Amazon Simple Storage Service (Amazon S3) バケットへのすべてのユーザーのアクセスを拒否するようにバケットポリシーを誤って設定しました。
解決方法
バケットポリシーの条件が満たされない
バケットポリシーの条件が満たされない場合でも、Amazon S3 バケットへのアクセスを回復できます。バケットへのアクセスを回復するには、次の手順を実行してください。
- AWS マネジメントコンソールをルートユーザーアカウントで開きます。
**重要:**ルートユーザーを日常業務に使用しないでください。root ユーザーアカウントの認証情報は、ルートユーザーとしてサインインする必要があるタスクにのみ使用してください。ルートユーザー認証情報は、完全な管理者アクセス権を持つ AWS Identity Access Management (IAM) ユーザーまたはロールとは異なります。許可または拒否の権限を持つ IAM ポリシーをルートユーザーアカウントにアタッチすることはできません。アカウント管理者がルートユーザーアカウントのパスワードをローテーションするのがベストプラクティスです。
- Amazon S3 コンソールを開きます。
- 正しく設定されていないバケットに移動します。
- [アクセス権限] タブを選択します。
- [バケットポリシー] を選択します。
- [編集] を選択します。
- バケットポリシーで、バケットロックアウトの原因となった条件を特定します。次に、今後のロックアウトを防ぐために、それらの条件を編集または削除します。
- [変更を保存] を選択してください。
- AWS マネジメントコンソールからサインアウトします。
ルートユーザーがバケットポリシーを変更してアクセス権限を回復すると、バケットアクセス権を持つ IAM ユーザーは修正されたバケットポリシーを適用できます。詳細については、「Amazon S3 バケットポリシーの例」と「Amazon S3 コンソールを使用してバケットポリシーを追加する」を参照してください。
バケットポリシーの条件を満たすことができます
バケットポリシーの条件を満たすことができるけれども、ルートユーザーアカウントを使用できない場合は、ポリシーを変更してください。ただし、変更するにはバケットポリシーの条件を満たす必要があります。バケットへのアクセスを回復するには、次の手順を実行してください。

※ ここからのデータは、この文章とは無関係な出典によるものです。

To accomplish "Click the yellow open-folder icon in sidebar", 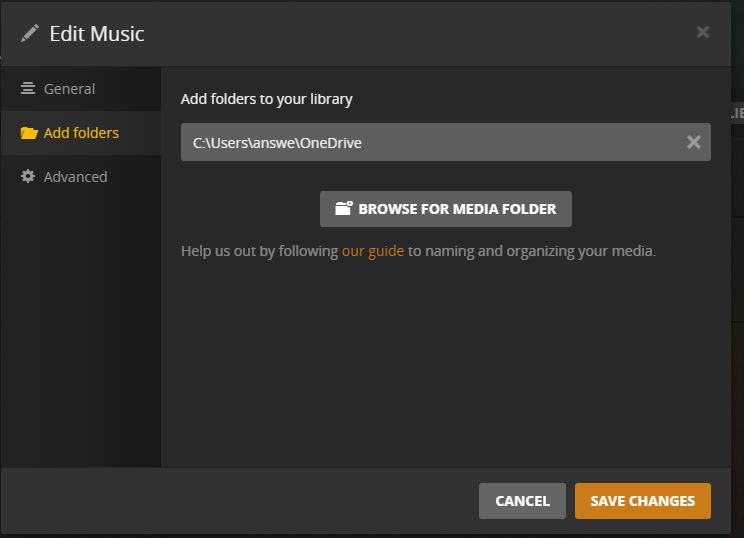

- バケットポリシーを確認して、設定されているバケットの条件を満たすことができるかを判断してください。
- バケットポリシーの条件を満たすには、必要なアクションをすべて実行して、ポリシーが True と評価されるようにします。S3 バケットアクセスをブロックできるバケットポリシー条件の次の例を参照してください。

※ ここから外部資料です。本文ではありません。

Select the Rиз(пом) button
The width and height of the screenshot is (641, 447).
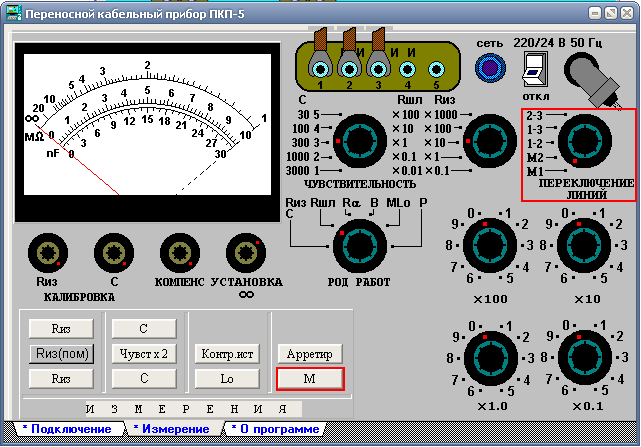click(62, 354)
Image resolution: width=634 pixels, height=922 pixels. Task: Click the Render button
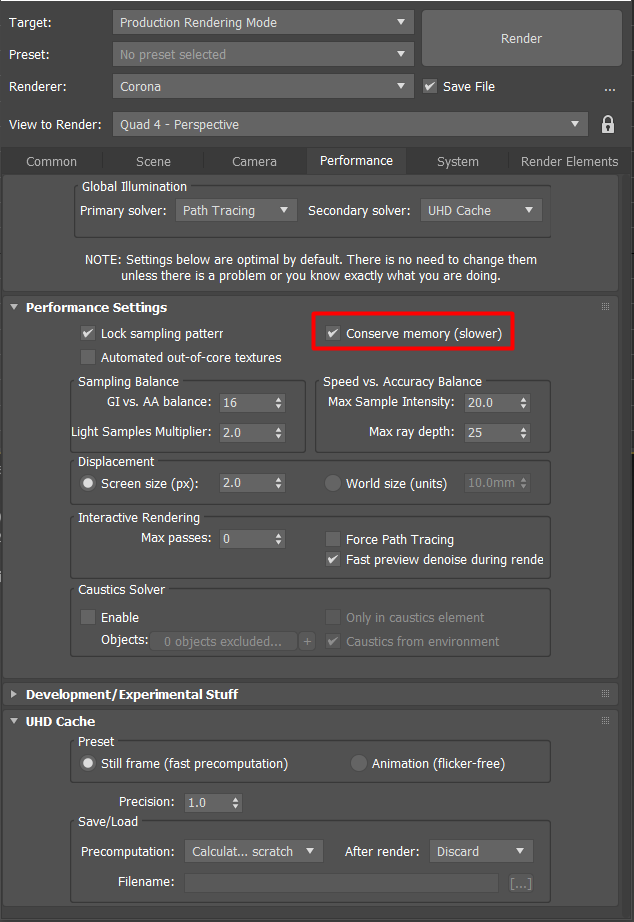(521, 39)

クライアントの IP アドレスはホワイトリストに登録されていません。
VPC エンドポイントはホワイトリストに登録されていません。
リクエストは VPC 内から行われていますが、VPC には Amazon S3 エンドポイントがありません。
DENY 条件によって一部またはすべてのプリンシパルがブロックされ、条件ブロックが欠落している。
- アクセスを回復したら、バケットロックアウトの原因となった状況を特定します。次に、今後のロックアウトを防ぐために、それらの条件を編集または削除します。

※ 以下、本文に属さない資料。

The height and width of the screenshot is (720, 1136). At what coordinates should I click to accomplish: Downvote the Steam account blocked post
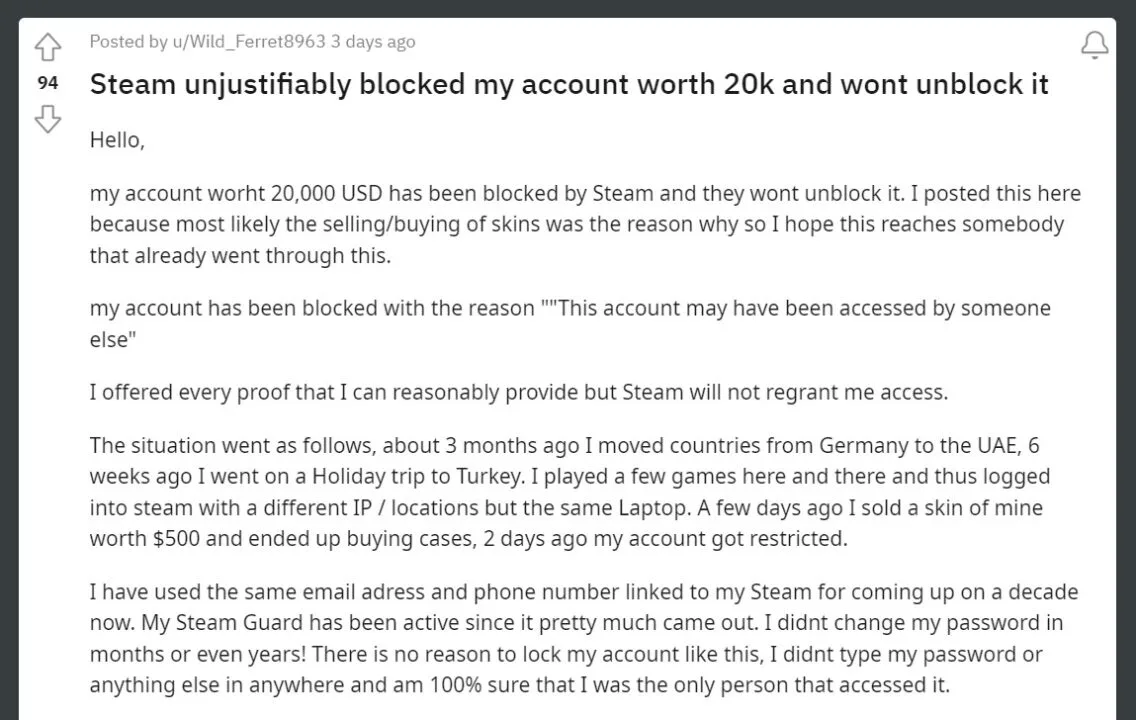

- 変更をテストし、アクセス制御のレベルが正しいことを確認します。
ロックアウト前にバケットに適用されているポリシーがわからない場合は、AWS CloudTrail を使用してイベントを確認してください。CloudTrail を使用してアカウントの最近の PutBucketPolicy アクションを検索するには、以下の手順を実行してください。
- CloudTrail コンソールを開きます。
- ナビゲーションペインで、[イベント履歴] を選択します。
- イベント履歴ページの [検索属性] で、[イベント名] を選択します。
- [イベント名を入力] フィールドで、[PutBucketPolicy] を選択し、[Enter] キーを押します。
- 最新のイベントを選択し、イベントの詳細を確認します。イベントには、リクエストとレスポンスのパラメータが表示されます。これには、バケット名と完全なバケットポリシーが含まれます。